Repeat word for word the opening stretch of the entries, from the first line through the line containing "Task: Click the language translation icon".
[Opening INPUT section]
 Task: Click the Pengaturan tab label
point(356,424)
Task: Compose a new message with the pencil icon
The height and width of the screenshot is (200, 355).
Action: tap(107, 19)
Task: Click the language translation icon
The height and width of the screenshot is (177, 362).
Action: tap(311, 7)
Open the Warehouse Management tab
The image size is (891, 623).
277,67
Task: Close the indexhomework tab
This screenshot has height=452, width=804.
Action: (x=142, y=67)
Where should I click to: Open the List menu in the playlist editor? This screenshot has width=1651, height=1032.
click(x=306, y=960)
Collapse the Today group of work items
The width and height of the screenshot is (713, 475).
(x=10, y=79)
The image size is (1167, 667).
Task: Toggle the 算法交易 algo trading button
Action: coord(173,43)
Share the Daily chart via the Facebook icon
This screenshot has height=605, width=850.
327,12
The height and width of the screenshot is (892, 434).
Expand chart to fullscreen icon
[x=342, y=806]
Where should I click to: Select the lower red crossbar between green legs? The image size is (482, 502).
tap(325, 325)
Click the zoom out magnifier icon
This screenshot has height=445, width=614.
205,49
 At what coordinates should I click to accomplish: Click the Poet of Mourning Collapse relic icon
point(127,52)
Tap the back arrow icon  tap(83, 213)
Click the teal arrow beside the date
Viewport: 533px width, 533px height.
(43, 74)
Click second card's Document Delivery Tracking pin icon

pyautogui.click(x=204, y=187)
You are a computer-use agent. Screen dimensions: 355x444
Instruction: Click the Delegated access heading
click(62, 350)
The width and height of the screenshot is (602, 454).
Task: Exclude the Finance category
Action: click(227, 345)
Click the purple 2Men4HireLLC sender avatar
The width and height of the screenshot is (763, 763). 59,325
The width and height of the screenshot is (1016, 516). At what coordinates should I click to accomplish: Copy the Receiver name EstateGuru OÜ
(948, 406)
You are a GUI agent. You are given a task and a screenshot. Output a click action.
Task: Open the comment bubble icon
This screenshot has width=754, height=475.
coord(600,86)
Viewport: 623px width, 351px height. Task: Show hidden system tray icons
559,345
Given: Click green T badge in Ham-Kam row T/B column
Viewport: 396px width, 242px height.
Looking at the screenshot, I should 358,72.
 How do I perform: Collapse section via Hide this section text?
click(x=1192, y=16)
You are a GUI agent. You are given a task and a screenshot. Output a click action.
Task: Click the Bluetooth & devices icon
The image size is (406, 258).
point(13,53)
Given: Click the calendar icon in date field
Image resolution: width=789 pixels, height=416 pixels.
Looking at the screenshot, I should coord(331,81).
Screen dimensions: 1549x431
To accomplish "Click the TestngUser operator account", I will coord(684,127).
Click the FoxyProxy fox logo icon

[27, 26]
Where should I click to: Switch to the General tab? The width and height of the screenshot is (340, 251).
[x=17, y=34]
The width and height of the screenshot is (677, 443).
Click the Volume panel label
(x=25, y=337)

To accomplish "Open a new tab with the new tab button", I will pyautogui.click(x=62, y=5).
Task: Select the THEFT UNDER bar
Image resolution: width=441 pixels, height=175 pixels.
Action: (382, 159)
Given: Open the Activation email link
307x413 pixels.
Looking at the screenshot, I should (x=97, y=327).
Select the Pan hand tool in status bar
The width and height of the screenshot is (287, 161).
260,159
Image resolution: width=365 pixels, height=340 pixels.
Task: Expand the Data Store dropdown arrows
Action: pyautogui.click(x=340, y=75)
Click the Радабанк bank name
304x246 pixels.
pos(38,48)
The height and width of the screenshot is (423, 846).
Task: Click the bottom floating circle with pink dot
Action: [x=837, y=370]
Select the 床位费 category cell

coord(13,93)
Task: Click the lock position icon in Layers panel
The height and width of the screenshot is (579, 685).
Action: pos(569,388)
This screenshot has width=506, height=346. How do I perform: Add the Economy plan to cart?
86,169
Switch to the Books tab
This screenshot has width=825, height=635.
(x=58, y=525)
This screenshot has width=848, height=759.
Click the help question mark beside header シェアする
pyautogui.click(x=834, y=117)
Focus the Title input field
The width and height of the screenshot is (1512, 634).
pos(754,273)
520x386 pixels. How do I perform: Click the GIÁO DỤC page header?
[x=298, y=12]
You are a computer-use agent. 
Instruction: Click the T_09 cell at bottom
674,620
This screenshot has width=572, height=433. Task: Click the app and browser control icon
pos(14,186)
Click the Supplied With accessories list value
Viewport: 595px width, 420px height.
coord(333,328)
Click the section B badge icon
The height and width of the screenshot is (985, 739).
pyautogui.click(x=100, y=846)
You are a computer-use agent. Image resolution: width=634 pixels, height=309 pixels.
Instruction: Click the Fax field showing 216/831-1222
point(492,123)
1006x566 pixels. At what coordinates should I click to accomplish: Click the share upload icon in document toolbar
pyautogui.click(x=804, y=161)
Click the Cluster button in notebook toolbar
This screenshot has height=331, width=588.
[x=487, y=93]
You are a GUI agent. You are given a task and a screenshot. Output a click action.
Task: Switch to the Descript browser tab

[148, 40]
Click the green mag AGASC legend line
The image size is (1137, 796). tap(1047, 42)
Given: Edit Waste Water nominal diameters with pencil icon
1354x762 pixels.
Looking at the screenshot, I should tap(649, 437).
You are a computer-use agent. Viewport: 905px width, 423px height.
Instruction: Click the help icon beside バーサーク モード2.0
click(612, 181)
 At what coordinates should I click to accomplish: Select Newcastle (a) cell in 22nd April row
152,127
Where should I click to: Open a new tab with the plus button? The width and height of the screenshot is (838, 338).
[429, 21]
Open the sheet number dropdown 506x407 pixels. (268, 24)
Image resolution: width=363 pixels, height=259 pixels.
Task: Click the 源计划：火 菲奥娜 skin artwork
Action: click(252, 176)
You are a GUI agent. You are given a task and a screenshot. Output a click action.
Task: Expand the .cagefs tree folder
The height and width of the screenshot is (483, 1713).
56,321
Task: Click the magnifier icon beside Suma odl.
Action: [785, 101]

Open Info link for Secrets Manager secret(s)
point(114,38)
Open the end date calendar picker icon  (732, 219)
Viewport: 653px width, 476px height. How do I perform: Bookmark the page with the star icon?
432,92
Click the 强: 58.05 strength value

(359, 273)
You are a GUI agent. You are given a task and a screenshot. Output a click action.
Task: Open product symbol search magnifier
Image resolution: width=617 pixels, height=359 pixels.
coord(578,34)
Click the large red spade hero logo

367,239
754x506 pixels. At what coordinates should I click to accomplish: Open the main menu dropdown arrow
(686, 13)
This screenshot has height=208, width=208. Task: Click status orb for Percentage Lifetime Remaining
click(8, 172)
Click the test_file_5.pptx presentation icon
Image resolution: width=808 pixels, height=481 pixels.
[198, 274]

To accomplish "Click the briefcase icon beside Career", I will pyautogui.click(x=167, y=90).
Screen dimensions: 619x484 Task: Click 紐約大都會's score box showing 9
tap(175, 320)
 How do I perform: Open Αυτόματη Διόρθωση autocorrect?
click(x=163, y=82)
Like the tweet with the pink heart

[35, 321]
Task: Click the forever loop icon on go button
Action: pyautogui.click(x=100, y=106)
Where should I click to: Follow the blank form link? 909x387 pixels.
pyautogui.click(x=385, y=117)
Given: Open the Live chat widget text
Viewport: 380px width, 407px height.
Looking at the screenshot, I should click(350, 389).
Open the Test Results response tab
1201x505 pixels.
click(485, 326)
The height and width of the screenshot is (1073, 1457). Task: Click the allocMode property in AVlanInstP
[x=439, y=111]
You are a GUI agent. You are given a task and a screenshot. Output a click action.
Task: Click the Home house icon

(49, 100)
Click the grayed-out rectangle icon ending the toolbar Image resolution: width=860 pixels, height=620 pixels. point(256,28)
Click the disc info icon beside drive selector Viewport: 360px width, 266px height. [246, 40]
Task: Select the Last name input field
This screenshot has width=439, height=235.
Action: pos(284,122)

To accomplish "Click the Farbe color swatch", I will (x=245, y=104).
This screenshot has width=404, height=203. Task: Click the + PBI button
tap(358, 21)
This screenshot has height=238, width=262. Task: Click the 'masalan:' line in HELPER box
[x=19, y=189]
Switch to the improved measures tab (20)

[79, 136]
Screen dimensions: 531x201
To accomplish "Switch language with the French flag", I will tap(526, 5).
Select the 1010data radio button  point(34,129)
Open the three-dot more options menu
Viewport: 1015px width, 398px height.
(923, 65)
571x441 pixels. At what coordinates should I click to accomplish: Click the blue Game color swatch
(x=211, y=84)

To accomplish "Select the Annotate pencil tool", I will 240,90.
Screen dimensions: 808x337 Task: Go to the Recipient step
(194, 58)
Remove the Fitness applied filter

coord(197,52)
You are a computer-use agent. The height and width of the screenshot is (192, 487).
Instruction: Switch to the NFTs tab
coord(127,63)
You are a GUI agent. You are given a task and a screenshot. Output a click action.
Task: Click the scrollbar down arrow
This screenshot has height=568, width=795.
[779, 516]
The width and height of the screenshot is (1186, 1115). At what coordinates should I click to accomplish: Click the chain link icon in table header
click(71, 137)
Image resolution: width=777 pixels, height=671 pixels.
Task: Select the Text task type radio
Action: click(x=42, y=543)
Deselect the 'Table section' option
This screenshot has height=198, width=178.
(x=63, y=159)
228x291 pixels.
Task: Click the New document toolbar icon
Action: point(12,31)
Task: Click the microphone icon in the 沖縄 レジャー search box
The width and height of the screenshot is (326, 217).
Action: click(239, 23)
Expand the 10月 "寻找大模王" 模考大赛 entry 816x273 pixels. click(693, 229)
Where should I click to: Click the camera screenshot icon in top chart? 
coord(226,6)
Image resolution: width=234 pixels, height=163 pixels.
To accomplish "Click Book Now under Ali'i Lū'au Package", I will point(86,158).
[Closing INPUT section]
TASK RESULT:
 Task: Click the Pengaturan tab label
point(356,424)
Task: Compose a new message with the pencil icon
The height and width of the screenshot is (200, 355).
Action: tap(107, 19)
Task: Click the language translation icon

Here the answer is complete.